__Task statement__
Could you return the lines below exactly, from the first line up to and including the line that holds "Task: Open the three-dot more options menu"?

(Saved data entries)
________________________

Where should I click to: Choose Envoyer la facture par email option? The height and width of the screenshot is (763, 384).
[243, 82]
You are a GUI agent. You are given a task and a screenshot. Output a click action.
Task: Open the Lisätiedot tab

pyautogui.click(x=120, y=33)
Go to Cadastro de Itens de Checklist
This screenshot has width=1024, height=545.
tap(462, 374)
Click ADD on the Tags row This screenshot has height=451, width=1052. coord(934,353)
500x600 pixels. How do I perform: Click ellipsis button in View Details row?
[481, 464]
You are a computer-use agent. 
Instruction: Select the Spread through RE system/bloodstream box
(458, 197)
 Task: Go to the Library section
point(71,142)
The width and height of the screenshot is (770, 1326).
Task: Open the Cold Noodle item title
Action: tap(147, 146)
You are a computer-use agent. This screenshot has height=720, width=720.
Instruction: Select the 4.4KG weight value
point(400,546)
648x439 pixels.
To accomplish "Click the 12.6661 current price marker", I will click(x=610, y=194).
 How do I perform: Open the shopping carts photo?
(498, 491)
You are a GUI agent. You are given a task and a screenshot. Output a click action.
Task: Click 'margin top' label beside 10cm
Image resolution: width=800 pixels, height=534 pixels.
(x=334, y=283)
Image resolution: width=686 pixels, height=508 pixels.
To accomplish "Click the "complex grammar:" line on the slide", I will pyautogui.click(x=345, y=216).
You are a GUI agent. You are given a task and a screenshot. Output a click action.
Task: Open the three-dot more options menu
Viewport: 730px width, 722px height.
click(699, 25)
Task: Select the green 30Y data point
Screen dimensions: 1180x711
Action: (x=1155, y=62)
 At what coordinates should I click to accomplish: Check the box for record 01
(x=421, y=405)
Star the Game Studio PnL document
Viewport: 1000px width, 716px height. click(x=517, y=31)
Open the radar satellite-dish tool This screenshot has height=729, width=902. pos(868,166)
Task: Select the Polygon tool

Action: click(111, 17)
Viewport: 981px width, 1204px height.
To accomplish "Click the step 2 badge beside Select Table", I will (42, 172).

________________________

__Written reply__
Where should I click to: Choose Envoyer la facture par email option? The height and width of the screenshot is (763, 384).
[243, 82]
You are a GUI agent. You are given a task and a screenshot. Output a click action.
Task: Open the Lisätiedot tab

pyautogui.click(x=120, y=33)
Go to Cadastro de Itens de Checklist
This screenshot has width=1024, height=545.
tap(462, 374)
Click ADD on the Tags row This screenshot has height=451, width=1052. coord(934,353)
500x600 pixels. How do I perform: Click ellipsis button in View Details row?
[481, 464]
You are a computer-use agent. 
Instruction: Select the Spread through RE system/bloodstream box
(458, 197)
 Task: Go to the Library section
point(71,142)
The width and height of the screenshot is (770, 1326).
Task: Open the Cold Noodle item title
Action: tap(147, 146)
You are a computer-use agent. This screenshot has height=720, width=720.
Instruction: Select the 4.4KG weight value
point(400,546)
648x439 pixels.
To accomplish "Click the 12.6661 current price marker", I will click(x=610, y=194).
 How do I perform: Open the shopping carts photo?
(498, 491)
You are a GUI agent. You are given a task and a screenshot. Output a click action.
Task: Click 'margin top' label beside 10cm
Image resolution: width=800 pixels, height=534 pixels.
(x=334, y=283)
Image resolution: width=686 pixels, height=508 pixels.
To accomplish "Click the "complex grammar:" line on the slide", I will pyautogui.click(x=345, y=216).
You are a GUI agent. You are given a task and a screenshot. Output a click action.
Task: Open the three-dot more options menu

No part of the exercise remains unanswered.